Parents should be advised to keep their children in rear-facing car seats until at least the age of four, conclude authors of a new British study.

Most Canadian parents using car seats that can face forward for backward usually turn them to face the front when a child is about one year old, or about 20 pounds (nine kilos). But this new study suggests a rear-facing seat can better help to avoid neck, chest and spinal injuries in toddlers in crashes.

British Drs. Elizabeth Watson and Michael Monteiro reviewed the U.S. National Highway Traffic Safety Administration's vehicle crash database, focusing on incidents involving 870 children between 1998 and 2003. They also looked at data from Sweden, where rear-facing children up to age four is common practice.

The researchers found that children up to 23 months sustained fewer injuries in any kind of crash when they were in seats facing backward.

Some toddlers who died in accidents while in forward-facing seats could have survived had they been facing the rear, the researchers say they found.

Toddlers seem to be at increased risk of severe injury when they're in front-facing seats in head-on collisions because of their relatively large heads, the authors contend.

"Excessive stretching or even transection (severing) of the spinal cord can result if a child is involved in a head-on crash while in a forward facing car seat. The younger the child, the lower the crash force required to cause spinal injury," they write.

Rear-facing seats are more effective at keeping the head, neck and spine aligned, distributing the force of the crash more evenly across those areas, they say. 

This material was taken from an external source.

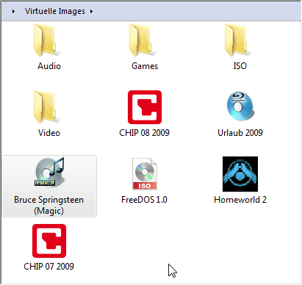Click the CHIP 08 2009 label
The width and height of the screenshot is (302, 285).
click(x=144, y=133)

The authors say many parents and healthcare providers are unaware it is safer to leave children in rear-facing seats for as long as possible.

"Parents and guardians should be advised to keep young children in rear facing seats for as long as possible," the researchers conclude in their study, published on the website of the British Medical Journal.

They called on manufacturers and retailers to increase the availability of rear-facing seats for older children. They also called for a change to the current weight-range labelling of European seats, which suggest that forward- and rear-facing seats are equally safe for kids over 20 pounds.